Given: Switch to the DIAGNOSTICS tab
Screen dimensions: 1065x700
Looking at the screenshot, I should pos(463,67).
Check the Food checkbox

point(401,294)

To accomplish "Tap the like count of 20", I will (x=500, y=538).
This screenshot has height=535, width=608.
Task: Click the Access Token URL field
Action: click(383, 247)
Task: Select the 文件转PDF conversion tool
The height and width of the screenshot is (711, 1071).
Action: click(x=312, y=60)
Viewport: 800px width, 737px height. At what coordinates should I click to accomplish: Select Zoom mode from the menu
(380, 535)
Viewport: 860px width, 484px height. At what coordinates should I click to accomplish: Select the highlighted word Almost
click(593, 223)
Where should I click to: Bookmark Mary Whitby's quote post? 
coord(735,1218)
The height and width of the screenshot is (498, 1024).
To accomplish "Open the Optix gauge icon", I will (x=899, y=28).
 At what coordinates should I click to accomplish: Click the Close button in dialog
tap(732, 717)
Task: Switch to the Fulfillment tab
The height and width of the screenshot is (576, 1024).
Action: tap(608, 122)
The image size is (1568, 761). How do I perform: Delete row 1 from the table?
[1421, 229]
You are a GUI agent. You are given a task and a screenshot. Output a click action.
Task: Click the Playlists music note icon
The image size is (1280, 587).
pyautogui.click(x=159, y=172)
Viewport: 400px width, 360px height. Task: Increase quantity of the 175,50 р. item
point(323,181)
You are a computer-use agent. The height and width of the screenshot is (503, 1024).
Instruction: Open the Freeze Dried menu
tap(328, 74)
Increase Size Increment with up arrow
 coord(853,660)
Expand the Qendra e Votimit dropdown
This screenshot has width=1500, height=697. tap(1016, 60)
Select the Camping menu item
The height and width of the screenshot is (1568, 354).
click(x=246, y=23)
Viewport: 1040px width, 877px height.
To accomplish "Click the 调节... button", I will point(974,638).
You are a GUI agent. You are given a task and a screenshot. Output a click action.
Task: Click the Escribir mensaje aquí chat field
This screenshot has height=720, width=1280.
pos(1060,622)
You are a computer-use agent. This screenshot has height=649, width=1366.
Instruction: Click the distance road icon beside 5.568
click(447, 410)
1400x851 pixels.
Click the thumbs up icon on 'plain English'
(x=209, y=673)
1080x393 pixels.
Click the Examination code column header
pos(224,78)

> _Task instructions_
What is needed is an exact copy of all the records.

> _Completed task_
Given: Switch to the DIAGNOSTICS tab
Screen dimensions: 1065x700
Looking at the screenshot, I should pos(463,67).
Check the Food checkbox

point(401,294)

To accomplish "Tap the like count of 20", I will (x=500, y=538).
This screenshot has height=535, width=608.
Task: Click the Access Token URL field
Action: click(383, 247)
Task: Select the 文件转PDF conversion tool
The height and width of the screenshot is (711, 1071).
Action: click(x=312, y=60)
Viewport: 800px width, 737px height. At what coordinates should I click to accomplish: Select Zoom mode from the menu
(380, 535)
Viewport: 860px width, 484px height. At what coordinates should I click to accomplish: Select the highlighted word Almost
click(593, 223)
Where should I click to: Bookmark Mary Whitby's quote post? 
coord(735,1218)
The height and width of the screenshot is (498, 1024).
To accomplish "Open the Optix gauge icon", I will (x=899, y=28).
 At what coordinates should I click to accomplish: Click the Close button in dialog
tap(732, 717)
Task: Switch to the Fulfillment tab
The height and width of the screenshot is (576, 1024).
Action: tap(608, 122)
The image size is (1568, 761). How do I perform: Delete row 1 from the table?
[1421, 229]
You are a GUI agent. You are given a task and a screenshot. Output a click action.
Task: Click the Playlists music note icon
The image size is (1280, 587).
pyautogui.click(x=159, y=172)
Viewport: 400px width, 360px height. Task: Increase quantity of the 175,50 р. item
point(323,181)
You are a computer-use agent. The height and width of the screenshot is (503, 1024).
Instruction: Open the Freeze Dried menu
tap(328, 74)
Increase Size Increment with up arrow
 coord(853,660)
Expand the Qendra e Votimit dropdown
This screenshot has width=1500, height=697. tap(1016, 60)
Select the Camping menu item
The height and width of the screenshot is (1568, 354).
click(x=246, y=23)
Viewport: 1040px width, 877px height.
To accomplish "Click the 调节... button", I will point(974,638).
You are a GUI agent. You are given a task and a screenshot. Output a click action.
Task: Click the Escribir mensaje aquí chat field
This screenshot has height=720, width=1280.
pos(1060,622)
You are a computer-use agent. This screenshot has height=649, width=1366.
Instruction: Click the distance road icon beside 5.568
click(447, 410)
1400x851 pixels.
Click the thumbs up icon on 'plain English'
(x=209, y=673)
1080x393 pixels.
Click the Examination code column header
pos(224,78)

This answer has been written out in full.